Landesman knows how to frustrate the audience with dramatic irony easily. The story starts as a normal day in Dallas, Texas. Business is as usual and there is a calm, uncaring feeling about the day. The president is in town, but everyone is lax, even the FBI in Texas. They go on lunch break and are told to enjoy the parade with everyone else. The resident doctor at Parkland Hospital, Dr. Charles “Jim” Carrico, played by Zac Efron, is not even in his scrubs, but wearing a stark white shirt and tie smoking a butt before his shift starts, since the surgeons and supervisors are upstairs talking together, on break. Gleeful businessman Abraham Zapruder, played by Paul Giamatti, ecstatically waits outside to take a film reel of the motorcade with his camera. The hospital switchboard operators are barely paying attention, and people watch on the streets. The only thing that seems alarming is the ominous, climactic music in the background. The viewers are on edge waiting for the responses of the people, waiting for the actions and wondering, “why is no one alarmed? Why don’t they know?” This scene, however, is a realistic picture of most disasters. Most people are not looking for disaster when it happens, and do not know until it is too late.
As disaster finally ensues, the stories unravel. Vice President Lynden B. Johnson is escorted into the building for protection. Jackie Kennedy clings to her husband, while the secret service agents, including Roy Kellerman (Tom Welling), carry him inside. The shocked Carrico and nurses try to save the president while waiting for another doctor to come. Blood flies onto the white medical uniforms while Jackie stands outside the room, holding brain matter in her hands. Tensions are high and as this is happening, Zapruder, who caught the killing on tape, is taken by secret service agent Forest Sorrels to make copies of the film while the media tries to get their hands on it.
The public watches and among them is Robert Oswald (James Badge Dale). What’s worse is that a suspect’s name is said on the news and his co-workers ask him, “Isn’t that your brother?” Landesman not only focuses on the secret service agents, but on the Oswald family. Robert faces hostility from the police and has to face his mother, who believes that Lee is a hero secret agent for his country. You also see the killer himself, Lee, talk to his brother with an uncaring demeanor. The movie focuses on a perspective not often seen in the films. You really feel sorry for this man whose name is now put to shame forever.
Back at the FBI headquarters, the agents realize that they had screwed up. Lee Harvey Oswald had been tracked for months and had even stopped by the office threatening to shoot an officer. They could have arrested him for that, and stopped the entire day from happening. Instead, at the end of the day they did nothing but burn the evidence.

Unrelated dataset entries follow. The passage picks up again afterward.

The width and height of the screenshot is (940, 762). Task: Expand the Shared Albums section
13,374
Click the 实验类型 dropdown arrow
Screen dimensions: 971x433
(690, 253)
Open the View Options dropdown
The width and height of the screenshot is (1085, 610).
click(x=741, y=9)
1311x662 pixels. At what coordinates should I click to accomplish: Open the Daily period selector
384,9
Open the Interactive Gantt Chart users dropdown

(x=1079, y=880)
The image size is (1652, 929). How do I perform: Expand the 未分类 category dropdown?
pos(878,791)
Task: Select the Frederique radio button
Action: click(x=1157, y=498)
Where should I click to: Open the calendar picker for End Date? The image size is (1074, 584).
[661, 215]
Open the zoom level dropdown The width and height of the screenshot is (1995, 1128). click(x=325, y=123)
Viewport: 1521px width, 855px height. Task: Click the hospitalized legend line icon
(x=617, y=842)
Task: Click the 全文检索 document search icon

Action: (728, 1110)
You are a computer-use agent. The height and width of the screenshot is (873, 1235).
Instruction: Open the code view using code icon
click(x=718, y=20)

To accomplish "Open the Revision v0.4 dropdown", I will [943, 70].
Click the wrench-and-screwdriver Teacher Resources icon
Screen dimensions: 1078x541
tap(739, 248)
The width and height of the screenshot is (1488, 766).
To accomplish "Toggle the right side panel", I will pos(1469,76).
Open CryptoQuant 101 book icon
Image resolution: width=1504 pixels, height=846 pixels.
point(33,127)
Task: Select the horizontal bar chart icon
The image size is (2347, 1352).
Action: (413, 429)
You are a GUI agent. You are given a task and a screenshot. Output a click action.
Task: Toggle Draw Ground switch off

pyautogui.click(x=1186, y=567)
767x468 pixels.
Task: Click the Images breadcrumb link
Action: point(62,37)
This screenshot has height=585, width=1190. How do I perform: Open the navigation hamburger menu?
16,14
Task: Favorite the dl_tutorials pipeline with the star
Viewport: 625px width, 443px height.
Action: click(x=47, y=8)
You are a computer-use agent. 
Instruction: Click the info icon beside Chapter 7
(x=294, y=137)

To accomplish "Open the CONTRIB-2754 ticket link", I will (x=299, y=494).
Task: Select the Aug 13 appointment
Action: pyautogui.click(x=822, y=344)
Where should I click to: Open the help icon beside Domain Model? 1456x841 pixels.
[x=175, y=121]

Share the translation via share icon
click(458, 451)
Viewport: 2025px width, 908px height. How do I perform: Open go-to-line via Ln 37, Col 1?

The only off point of the film is the lack of crowds and public chaos in the streets and in the hospital. The movie almost seems choppy with its use of clips, and the confused tone of some parts. In 93 minutes, however, this movie dramatizes the entire story of America’s great loss of national innocence. Streaming between vintage clips, radio, clippings, and live acting, the movie lingers with the regrets of the past and shows how many lives were changed with the one shot of a gun.